## Exercise instructions
A: Render this sentence from the Luke Walton column in Spanish: "Without LeBron, they did what young teams do: look impressive in spurts, lose a lot of games at the end."
B: From the Luke Walton column, write out the part that begins at "Without LeBron, they" and stops after "or two, anyway.", swapping each "young" for "inexperienced".
C: List every distinct win-loss record cited in the Luke Walton column, in order of first appearance.

Walton has two seasons after this on his contract, but it didn’t seem like the time to ask Magic about those.
Coaching for your job is hard enough without the bad stuff that happens along the way, like the groin injury that just cost James five games, going on eight with the announcement he will skip their next trip and be re-evaluated in a week.
When LeBron was hurt in the Christmas rout of the Warriors, they were 20-14, 18-9 since their 2-5 start when Walton was invited in to get Magic’s perspective.
Without LeBron, they did what young teams do: look impressive in spurts, lose a lot of games at the end.
In his third season, Walton still looks like a promising young coach. He was the hottest comer in the business when he arrived in 2015 after going 39-4 while running the Warriors on an interim basis with Coach Steve Kerr out.
Walton proved himself with last season’s young team, turning a 12-27 start into a 23-20 finish. That should have been good enough to forgive anything that happened this season. Johnson, himself, noted, “The one thing that we have to do, and the fans have to do, (is) be patient.”
Well, for a week or two, anyway.
Johnson’s eruption at their 2-5 start signaled a different reality. It’s still emerging with last week’s report by ESPN’s uber-connected Adrian Wojnarowski that Magic has wanted a new coach since he took over, but has yet to convince Jeanie Buss, who is “fiercely loyal” to Walton.
“That was her hire in every way and so far she has kept management off of him,” Wojnarowski said. “They’ve allowed Magic and (GM) Rob Pelinka to change everything there. They haven’t been able to touch Luke. …
“Magic’s view of a coach remains Pat Riley. The fiery, old-school (guy). That’s his view. Luke Walton doesn’t fit the mold of what he sees in a head coach.”
I can see one major problem with that: There aren’t a lot of fiery Rileys out there. If Magic wants one brimming over with charisma, like Riles, there are none.
Will the Lakers run Luke off to hire Tyronn Lue, a pleasant, if uncharismatic, former Laker just because he got along OK with James in Cleveland?
Of course, if LeBron has a preference, that will be that. To date, he hasn’t suggested any problem with Walton, as he did with David Blatt in Cleveland. Insiders say he’s staying out of this.
Despite his cachet, James hasn’t been a behind-the-scenes schemer … aside from all his player recruiting … although Riley, whom LeBron left high and dry, late revealed that LeBron hinted that he would like him to fire Coach Erik Spoelstra during LeBron’s first season in Miami without coming out and actually asking him to do it.

## Information supplied
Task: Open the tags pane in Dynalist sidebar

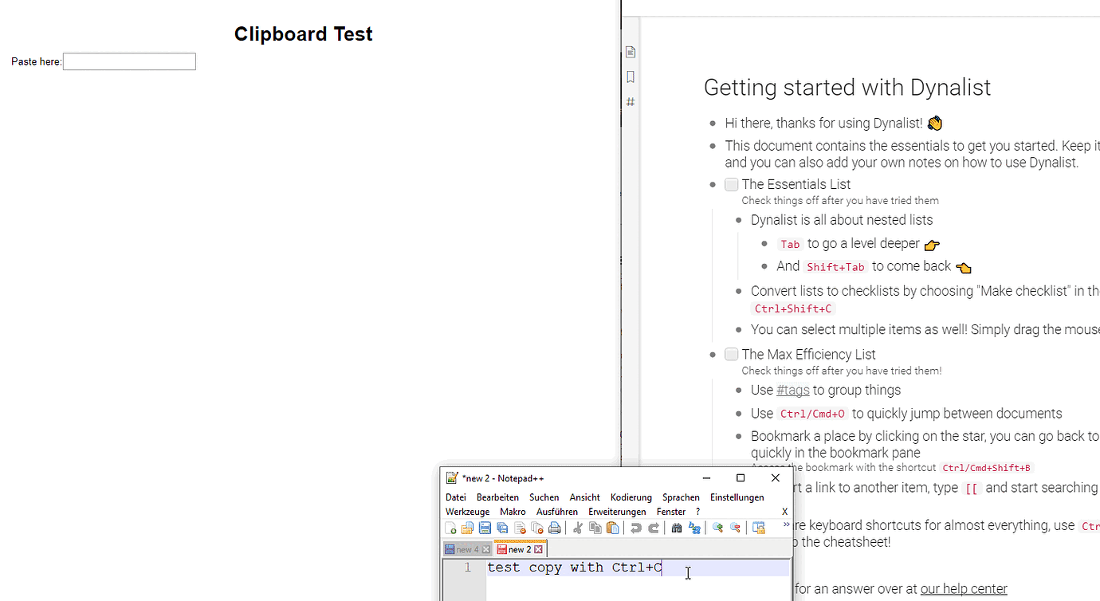Action: (630, 101)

## Solution set
A: Sin LeBron, hicieron lo que hacen los equipos jóvenes: lucir impresionantes a ratos, perder muchos partidos al final.

B:
Without LeBron, they did what inexperienced teams do: look impressive in spurts, lose a lot of games at the end.
In his third season, Walton still looks like a promising inexperienced coach. He was the hottest comer in the business when he arrived in 2015 after going 39-4 while running the Warriors on an interim basis with Coach Steve Kerr out.
Walton proved himself with last season’s inexperienced team, turning a 12-27 start into a 23-20 finish. That should have been good enough to forgive anything that happened this season. Johnson, himself, noted, “The one thing that we have to do, and the fans have to do, (is) be patient.”
Well, for a week or two, anyway.

C: 20-14, 18-9, 2-5, 39-4, 12-27, 23-20